Abstract:
Atmospheric Aerosols, Acidity and Impacts
Atmospheric aerosols drive a cascade of effects on climate, ecosystems and human health. They affect climate by modulating the Earth’s energy balance, clouds and precipitation; they contain toxic compounds which upon inhalation cause millions of premature deaths every year. The same particles also contain substances that act as nutrients when deposited in ecosystems, which in turn can affect primary productivity, the carbon cycle and biogeochemistry. Knowledge of the levels and drivers of atmospheric aerosol acidity (pH) is critical for understanding many aerosol processes that drive its diverse impacts. Despite its importance, aerosol pH remains poorly constrained because its direct measurement in the field is currently not possible.

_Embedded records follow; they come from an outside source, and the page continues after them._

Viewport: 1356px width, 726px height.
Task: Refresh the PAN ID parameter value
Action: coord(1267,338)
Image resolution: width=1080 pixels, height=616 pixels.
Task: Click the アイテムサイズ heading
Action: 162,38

This talk will focus on a number of topics related to aerosol pH. We will first present advances in constraining in-situ particle pH from the thermodynamic analysis of aerosol and gas-phase composition. Using this approach, we show that strong acidity (pH of 0 to 3) is ubiquitous in global aerosol, caused by the large difference in volatility between acidic compounds (primarily sulfate), and bases (primarily ammonia). This understanding explains why aerosol acidity in many locations (e.g., southeastern United States, south Europe) has not decreased over the past few decades, despite significant reductions in sulfates and a constant ammonia background. We then discuss under which conditions substantial changes in aerosol acidity changes occur with a focus on its impact on the solubilization of trace metals, deposition of reactive nitrogen, and responses of particulate matter to aerosol precursors (especially those conditions that can lead to intense haze episodes). We conclude with providing outlooks for the future and emphasizing the usefulness of using aerosol pH as a fundamental property for understanding aerosol state, and formulating policy.
Short Bio:
Athanasios Nenes is a Professor of Atmospheric Processes and heads the Laboratory of Atmospheric Processes and their Impacts (LAPI) at the École Polytechnique Fédérale de Lausanne, Switzerland. He is an affiliate researcher of the Institute of Chemical Engineering Science at the Foundation for Research and Technology Hellas in Patras, Greece and a founding member of the Center of Studies on Air quality and Climate Change at the institute. His research focuses on the impact of atmospheric processes (especially aerosol) on clouds, climate, air quality and ecosystems. He is the prime author of the ISORROPIA aerosol thermodynamics models, aerosol-cloud interaction parameterizations, and developer of instrumentation to measure aerosol properties and Cloud Condensation Nuclei. He is a Web of Science Highly Cited Researcher (2022,2021,2020), having authored/co-authored 327 manuscripts (Google Scholar citations: 31926, h=94). He serves as President of Atmospheric Sciences of the European Geophysical Union and co-Chair of its Annual Assembly, is a member of the UN Joint Group of Experts on the Scientific Aspects of Marine Environmental Protection (WG38: Atmospheric input of chemicals to the ocean), and served on the US National Academies Committee on the Future of Atmospheric Chemistry Research, Secretary of Atmospheric Sciences of the American Geophysical Union and Editor in the Copernicus journal Atmospheric Chemistry and Physics (2004-2019). He is an American Geophysical Union Fellow (2020); a member of the Academia Europaea (2021); a Fellow of the American Association for Aerosol Research (2021); a recipient of a ERC Consolidator Grant (2016); Vaughan Lectureship, California Institute of Technology (2014); Ascent Award, American Geophysical Union (2012); Whitby Award, American Association for Aerosol Research (2011); Houghton Award, American Meteorological Society (2009); Sigma Xi Young Faculty Award (2007); Friedlander Award, American Association for Aerosol Research (2005); NASA New Investigator Award (2004) and a National Science Foundation CAREER Award (2004). He has mentored over 20 PhD students and 20 postdocs.
What is the Joint Oslo Seminar (JOS):
- Atmospheric and climate sciences have a stronghold in Oslo among the four institutions University of Oslo, the Meteorological Institute, CICERO and NILU.
- This joint seminar invites renowned international experts to contribute to an informal series of lectures, meant to create interaction with the Oslo atmospheric and climate science community on recent highlights and analysis in the field.
- All seminars will be held on Thursdays (12:15 pm -1 pm).